▶ _Passage to read_:
---*---
X = df["pos"] == "X"
df[X]["lemma"].value_counts()

### Lemmatization

#### Summary

- There are 9,623 unique lemmata.
- sum, qui and et each account for over 2% of tokens.
- The top 20 lemmata account for almost a quarter of all tokens.
- A third of the training data have the lemma identical to the form.


#### Notes
- Lacunae can be lemmatized with the regular expression `\.\.`
- Greek words can be lemmatized with the `is_greek_function`.
- The Roman numeral regex isn't working well enough at the moment to use it. It makes more false positives than true positives in the training data, although it makes no (correct) false negatives).

In [None]:
# How many lemmata are there?
len(df["lemma"].unique())

In [None]:
# What is the distribution of lemata?
(df["lemma"].value_counts(normalize=True) * 100).head(20)

In [None]:
# What is the distribution of lemma?
# Now we show it visually with raw counts for the top N lemmata
N = 20
order = df["lemma"].value_counts().iloc[:N].index
plt.figure(figsize=(12, 8))
sns.countplot(x="lemma", data=df, order=order, color=BLUE)

In [None]:
(df["lemma"].value_counts(normalize=True) * 100).iloc[:20].sum()

In [None]:
# What is the distribution of number of POS tags per lemma?
num_pos_per_lemma = df.groupby("lemma")["pos"].nunique().to_frame("count")
---*---
▶ _Recorded information_:
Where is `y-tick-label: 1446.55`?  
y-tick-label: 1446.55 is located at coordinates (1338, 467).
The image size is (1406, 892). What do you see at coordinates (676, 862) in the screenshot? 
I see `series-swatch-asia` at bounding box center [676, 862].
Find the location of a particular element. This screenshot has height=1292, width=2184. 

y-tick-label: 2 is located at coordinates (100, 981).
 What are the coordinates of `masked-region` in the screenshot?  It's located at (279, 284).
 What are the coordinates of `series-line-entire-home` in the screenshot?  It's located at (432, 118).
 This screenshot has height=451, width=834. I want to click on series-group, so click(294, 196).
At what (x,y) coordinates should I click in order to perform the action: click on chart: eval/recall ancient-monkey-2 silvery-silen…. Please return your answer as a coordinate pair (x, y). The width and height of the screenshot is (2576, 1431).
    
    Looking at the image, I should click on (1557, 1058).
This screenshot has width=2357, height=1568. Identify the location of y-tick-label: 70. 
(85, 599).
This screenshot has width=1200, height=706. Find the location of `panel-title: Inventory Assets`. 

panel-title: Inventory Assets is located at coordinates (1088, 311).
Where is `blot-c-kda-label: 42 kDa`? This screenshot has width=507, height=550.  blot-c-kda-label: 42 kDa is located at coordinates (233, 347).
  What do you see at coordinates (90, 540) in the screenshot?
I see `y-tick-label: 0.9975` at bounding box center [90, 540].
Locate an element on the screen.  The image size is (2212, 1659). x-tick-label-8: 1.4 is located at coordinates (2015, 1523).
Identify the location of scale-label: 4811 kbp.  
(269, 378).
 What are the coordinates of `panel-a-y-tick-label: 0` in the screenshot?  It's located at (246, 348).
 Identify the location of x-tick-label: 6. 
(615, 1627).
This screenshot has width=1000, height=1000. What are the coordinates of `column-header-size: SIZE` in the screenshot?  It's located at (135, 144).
---*---
▶ _Exercise instructions_:
(A) According to the lemmatization notebook, how many unique lemmata are there?
(B) Name every lemma that the lemmatization notebook says accounts for over 2% of tokens.
(C) Reproduce the lemmatization notebook verbatim, everything from "- sum, qui and" down to "lemmata are there?".

▶ _Responses_:
(A) 9,623

(B) sum, qui, et

(C)
- sum, qui and et each account for over 2% of tokens.
- The top 20 lemmata account for almost a quarter of all tokens.
- A third of the training data have the lemma identical to the form.


#### Notes
- Lacunae can be lemmatized with the regular expression `\.\.`
- Greek words can be lemmatized with the `is_greek_function`.
- The Roman numeral regex isn't working well enough at the moment to use it. It makes more false positives than true positives in the training data, although it makes no (correct) false negatives).

In [None]:
# How many lemmata are there?